JD,
Progress is a challenge you seem to be meeting.
The grounding of posts in a garage is fraught with two problems. One is bumping into them with the vehicles. A very secure fastening is called for. The second is water, The bottom of the post wicking up water is a fast route to failure. You can lick both devils with a metal pan post bottom which is secured to the concrete and to the post. If it sits slightly off the floor so much the better. There are commercial post bottom pans available or you can fabricate your own. A strap up from the pan on the unseen side of the post is easily lag screwed to the post. The pan can be gunned to the concrete or use a jbolt when you pour. By all means slobber the post end with sealer and use a sheet (cut to size) of ice dam rubber between the post and the pan. Moisture gone forever.

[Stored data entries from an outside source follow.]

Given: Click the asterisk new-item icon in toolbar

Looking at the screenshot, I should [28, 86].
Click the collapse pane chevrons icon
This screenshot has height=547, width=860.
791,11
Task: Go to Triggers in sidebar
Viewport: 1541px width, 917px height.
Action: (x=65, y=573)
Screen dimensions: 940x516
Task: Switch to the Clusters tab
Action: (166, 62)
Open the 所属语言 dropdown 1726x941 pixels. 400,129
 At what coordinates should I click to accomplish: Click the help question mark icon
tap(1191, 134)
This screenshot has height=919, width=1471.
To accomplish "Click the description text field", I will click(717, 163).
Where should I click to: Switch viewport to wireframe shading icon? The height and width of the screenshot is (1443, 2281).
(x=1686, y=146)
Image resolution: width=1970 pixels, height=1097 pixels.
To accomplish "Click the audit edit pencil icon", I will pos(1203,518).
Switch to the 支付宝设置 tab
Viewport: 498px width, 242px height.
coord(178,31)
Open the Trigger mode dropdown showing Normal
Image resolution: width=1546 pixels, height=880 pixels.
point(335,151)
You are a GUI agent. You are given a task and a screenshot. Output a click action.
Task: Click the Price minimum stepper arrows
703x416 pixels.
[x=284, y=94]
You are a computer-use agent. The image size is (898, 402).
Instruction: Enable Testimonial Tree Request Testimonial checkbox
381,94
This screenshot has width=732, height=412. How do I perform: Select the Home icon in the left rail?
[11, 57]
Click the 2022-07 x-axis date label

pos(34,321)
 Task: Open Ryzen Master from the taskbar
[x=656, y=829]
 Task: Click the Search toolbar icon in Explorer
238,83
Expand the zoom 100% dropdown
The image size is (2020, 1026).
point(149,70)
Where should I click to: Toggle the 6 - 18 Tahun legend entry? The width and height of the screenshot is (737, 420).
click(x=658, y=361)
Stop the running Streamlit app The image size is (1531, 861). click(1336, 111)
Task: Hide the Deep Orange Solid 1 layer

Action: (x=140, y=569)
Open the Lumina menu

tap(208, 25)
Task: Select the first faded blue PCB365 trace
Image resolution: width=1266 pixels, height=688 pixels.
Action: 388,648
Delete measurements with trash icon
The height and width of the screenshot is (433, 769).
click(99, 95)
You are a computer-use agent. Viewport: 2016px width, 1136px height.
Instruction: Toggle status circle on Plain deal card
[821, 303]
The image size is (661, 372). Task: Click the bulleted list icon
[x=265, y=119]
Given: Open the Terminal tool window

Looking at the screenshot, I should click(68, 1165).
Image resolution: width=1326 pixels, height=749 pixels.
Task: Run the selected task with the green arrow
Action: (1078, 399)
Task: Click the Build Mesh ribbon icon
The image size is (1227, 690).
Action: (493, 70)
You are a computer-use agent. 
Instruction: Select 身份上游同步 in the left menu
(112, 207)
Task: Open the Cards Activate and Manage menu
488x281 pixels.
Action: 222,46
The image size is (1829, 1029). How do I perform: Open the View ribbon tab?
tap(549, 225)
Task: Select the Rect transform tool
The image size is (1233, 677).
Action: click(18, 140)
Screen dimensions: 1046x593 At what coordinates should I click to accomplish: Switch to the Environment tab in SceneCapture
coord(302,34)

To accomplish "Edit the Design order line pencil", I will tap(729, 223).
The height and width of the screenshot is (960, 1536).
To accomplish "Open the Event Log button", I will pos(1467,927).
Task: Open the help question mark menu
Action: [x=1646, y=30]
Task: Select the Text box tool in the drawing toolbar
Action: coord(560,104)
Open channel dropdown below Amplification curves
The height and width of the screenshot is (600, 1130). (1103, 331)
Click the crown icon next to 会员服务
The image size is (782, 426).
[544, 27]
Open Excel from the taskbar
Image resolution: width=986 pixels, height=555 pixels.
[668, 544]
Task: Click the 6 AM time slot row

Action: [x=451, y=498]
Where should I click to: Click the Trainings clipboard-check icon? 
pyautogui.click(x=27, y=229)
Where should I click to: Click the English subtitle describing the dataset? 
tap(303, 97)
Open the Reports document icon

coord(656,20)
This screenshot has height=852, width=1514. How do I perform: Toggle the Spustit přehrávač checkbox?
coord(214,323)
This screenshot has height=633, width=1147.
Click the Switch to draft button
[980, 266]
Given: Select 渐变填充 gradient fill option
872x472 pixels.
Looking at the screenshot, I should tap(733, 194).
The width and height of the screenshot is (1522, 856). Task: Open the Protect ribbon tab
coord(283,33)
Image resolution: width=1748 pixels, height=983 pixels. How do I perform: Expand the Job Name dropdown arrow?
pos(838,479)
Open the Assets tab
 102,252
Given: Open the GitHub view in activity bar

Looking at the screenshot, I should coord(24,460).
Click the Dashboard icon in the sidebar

It sounds like the header extensions beyond the outside posts lend themselves to braces back to the posts. A 2.5 foot long brace made of stock half the cross section of the post (or slightly smaller) & header should work fine. Cut the tenons on the end of the braces to insert into the header/posts at right angles even though the tenon will be triangular in basic shape. Inlet the mortices about 1/2" so the brace goes in first is is very secure. A Single peg for insurance after the structure is up.
There many technques to attach the stick frame to the post and beam elements. Many old barns cut shallow open mortices on the face of posts/beams to let the stick framing pass by and become part of the structure.
Again, by all means get an engineer to bless the plan before you cut stick one.